这种情况是属于分布式一致性的集群错误,Raft通过缩短election time(随机范围:50ms and 300ms)来快速进行系统Leader的确认,当处于Leader的节点接收请求之后挂掉,此时分布式系统会再次确认新得Leader(此时其他可用的Node会在一个新的Term中),此时如果原始的Leader启动,会接收到新得Leader的心跳,会记录到最新的Term和Log Entry信息
对于raft算法,各个平台的语言都对其进行了大量的实现,raft.github.io 上对于raft的算法实现starts也进行了统计
nacos中的Raft算法的实现,是基于其搭建分布式集群环境下,提供的分布式一致性的数据服务。
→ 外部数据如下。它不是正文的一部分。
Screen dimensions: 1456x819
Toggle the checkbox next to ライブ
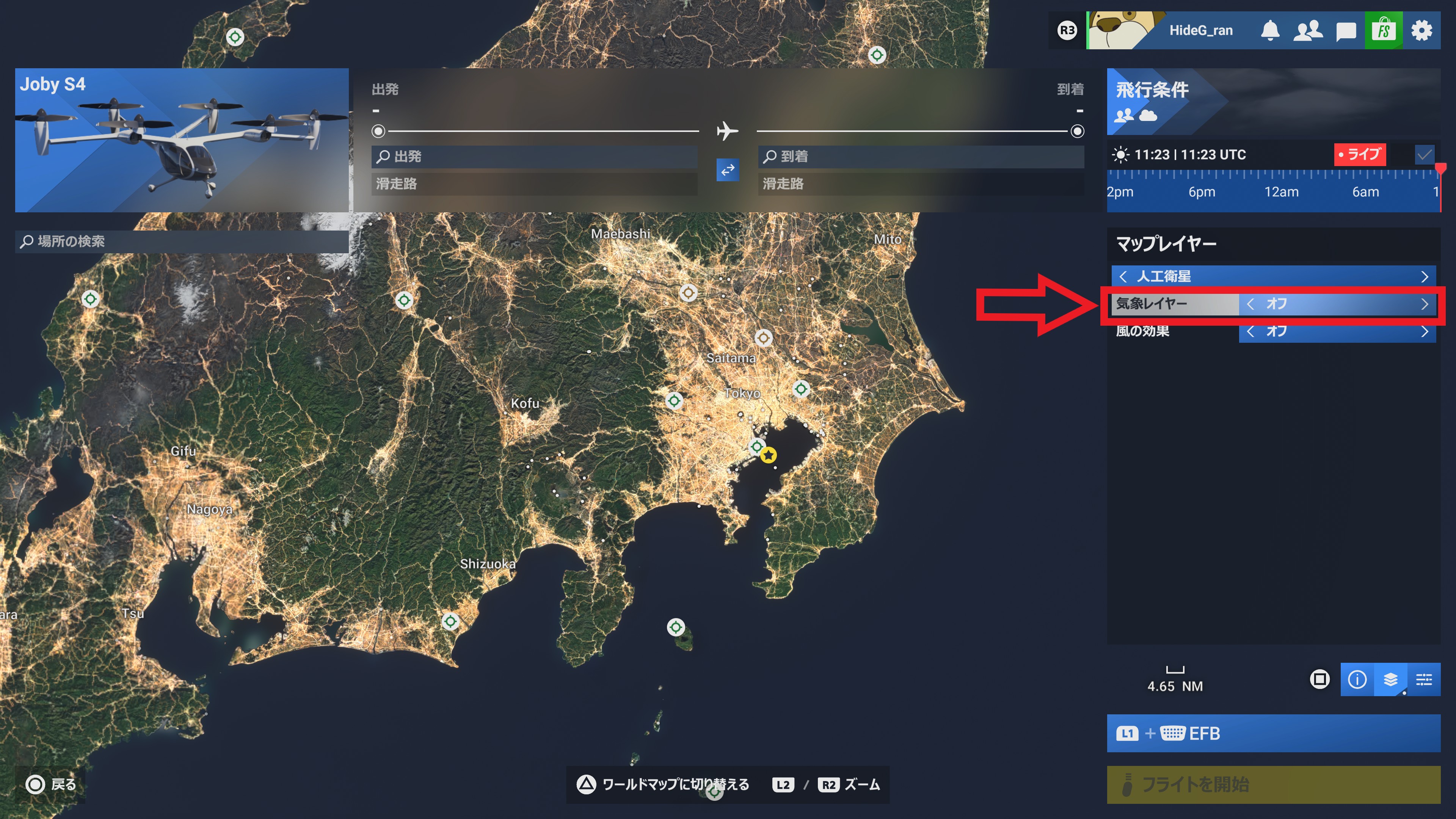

服务通过Rest接口发起注册到Nacos Service时,内部调用InstanceController#register 进行注册逻辑操作,最终通过consistencyService.put(key, instances); 进行注册服务的持久化操作
consistencyService 通过注册的Instance的ephemeral 成员变量来决定使用
PersistentConsistencyService(Raft)和EphemeralConsistencyService(Distro)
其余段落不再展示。